→ **CONSIGNE**
Recopiez à l'identique les items situés entre la ligne qui contient « interview – Bäcker almanach (309, 1135) » et celle qui contient « BÄKO magazin – Interview (104, 2224) », ces deux lignes comprises.

→ **DONNÉES FOURNIES**
======

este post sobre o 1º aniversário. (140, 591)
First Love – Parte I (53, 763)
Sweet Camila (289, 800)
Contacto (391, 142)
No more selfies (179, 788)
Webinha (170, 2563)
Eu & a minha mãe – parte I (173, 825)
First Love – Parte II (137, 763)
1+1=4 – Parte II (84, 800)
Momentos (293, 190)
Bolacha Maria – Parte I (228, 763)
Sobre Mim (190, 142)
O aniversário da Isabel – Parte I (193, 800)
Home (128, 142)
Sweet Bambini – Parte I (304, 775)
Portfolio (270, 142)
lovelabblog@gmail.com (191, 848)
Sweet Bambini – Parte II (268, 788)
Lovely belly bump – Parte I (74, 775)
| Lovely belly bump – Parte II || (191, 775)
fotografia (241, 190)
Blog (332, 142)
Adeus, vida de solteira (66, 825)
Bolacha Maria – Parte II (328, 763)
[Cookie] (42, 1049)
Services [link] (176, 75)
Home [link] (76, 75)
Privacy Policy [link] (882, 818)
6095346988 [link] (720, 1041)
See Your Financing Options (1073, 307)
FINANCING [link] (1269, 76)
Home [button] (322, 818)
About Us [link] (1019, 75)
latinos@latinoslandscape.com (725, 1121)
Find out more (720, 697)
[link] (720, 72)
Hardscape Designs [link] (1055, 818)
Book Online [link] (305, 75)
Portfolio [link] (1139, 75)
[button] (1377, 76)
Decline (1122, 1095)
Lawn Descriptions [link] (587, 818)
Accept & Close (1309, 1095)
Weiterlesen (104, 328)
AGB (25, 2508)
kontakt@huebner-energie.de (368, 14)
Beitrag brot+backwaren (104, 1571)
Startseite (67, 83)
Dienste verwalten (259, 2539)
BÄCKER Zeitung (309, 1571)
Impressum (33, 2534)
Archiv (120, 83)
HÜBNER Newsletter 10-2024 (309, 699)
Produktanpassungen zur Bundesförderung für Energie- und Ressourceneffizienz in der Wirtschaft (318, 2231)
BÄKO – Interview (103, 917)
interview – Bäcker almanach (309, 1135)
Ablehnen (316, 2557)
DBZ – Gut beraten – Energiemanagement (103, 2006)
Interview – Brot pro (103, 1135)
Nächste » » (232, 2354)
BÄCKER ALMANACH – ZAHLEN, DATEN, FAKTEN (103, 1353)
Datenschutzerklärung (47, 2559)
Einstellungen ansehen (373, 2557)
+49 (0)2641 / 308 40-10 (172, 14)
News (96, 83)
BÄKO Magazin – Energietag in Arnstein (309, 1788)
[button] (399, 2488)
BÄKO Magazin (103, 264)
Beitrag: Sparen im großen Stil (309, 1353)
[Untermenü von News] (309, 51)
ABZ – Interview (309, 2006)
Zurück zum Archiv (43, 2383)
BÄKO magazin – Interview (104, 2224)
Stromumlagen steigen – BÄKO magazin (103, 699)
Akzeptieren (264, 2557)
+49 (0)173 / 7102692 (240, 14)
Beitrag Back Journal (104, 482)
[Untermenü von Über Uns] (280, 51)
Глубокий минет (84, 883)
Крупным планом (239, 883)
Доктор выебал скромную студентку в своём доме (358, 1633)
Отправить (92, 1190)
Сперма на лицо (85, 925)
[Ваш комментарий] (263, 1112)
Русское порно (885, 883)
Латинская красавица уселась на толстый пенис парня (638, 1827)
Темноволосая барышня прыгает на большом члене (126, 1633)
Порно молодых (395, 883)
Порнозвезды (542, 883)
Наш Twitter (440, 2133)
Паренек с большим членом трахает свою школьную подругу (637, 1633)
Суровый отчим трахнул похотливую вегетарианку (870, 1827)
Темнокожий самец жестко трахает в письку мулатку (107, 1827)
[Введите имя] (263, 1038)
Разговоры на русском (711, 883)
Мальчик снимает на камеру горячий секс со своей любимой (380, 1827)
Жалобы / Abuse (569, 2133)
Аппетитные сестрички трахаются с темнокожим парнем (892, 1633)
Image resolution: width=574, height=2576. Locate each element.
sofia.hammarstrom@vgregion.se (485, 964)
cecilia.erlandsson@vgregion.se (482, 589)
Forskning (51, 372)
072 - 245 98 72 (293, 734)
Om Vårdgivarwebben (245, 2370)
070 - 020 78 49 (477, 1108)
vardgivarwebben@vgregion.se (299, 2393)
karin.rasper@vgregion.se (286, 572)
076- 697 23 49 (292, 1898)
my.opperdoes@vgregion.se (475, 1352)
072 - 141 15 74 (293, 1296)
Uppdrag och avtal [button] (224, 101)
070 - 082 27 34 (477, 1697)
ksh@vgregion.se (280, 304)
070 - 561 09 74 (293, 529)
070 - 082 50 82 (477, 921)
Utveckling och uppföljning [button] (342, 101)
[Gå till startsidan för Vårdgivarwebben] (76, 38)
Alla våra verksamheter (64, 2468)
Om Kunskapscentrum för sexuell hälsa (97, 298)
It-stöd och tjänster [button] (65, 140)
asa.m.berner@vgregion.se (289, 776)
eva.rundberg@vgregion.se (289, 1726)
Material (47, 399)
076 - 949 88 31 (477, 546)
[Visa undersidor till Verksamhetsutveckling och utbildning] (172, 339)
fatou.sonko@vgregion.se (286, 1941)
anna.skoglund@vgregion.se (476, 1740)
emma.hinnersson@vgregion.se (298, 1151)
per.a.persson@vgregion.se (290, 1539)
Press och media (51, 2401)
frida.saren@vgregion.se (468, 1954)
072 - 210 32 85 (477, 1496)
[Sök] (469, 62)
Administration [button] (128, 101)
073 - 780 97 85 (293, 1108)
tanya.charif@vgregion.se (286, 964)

======

→ **RÉSULTAT ATTENDU**
interview – Bäcker almanach (309, 1135)
Ablehnen (316, 2557)
DBZ – Gut beraten – Energiemanagement (103, 2006)
Interview – Brot pro (103, 1135)
Nächste » » (232, 2354)
BÄCKER ALMANACH – ZAHLEN, DATEN, FAKTEN (103, 1353)
Datenschutzerklärung (47, 2559)
Einstellungen ansehen (373, 2557)
+49 (0)2641 / 308 40-10 (172, 14)
News (96, 83)
BÄKO Magazin – Energietag in Arnstein (309, 1788)
[button] (399, 2488)
BÄKO Magazin (103, 264)
Beitrag: Sparen im großen Stil (309, 1353)
[Untermenü von News] (309, 51)
ABZ – Interview (309, 2006)
Zurück zum Archiv (43, 2383)
BÄKO magazin – Interview (104, 2224)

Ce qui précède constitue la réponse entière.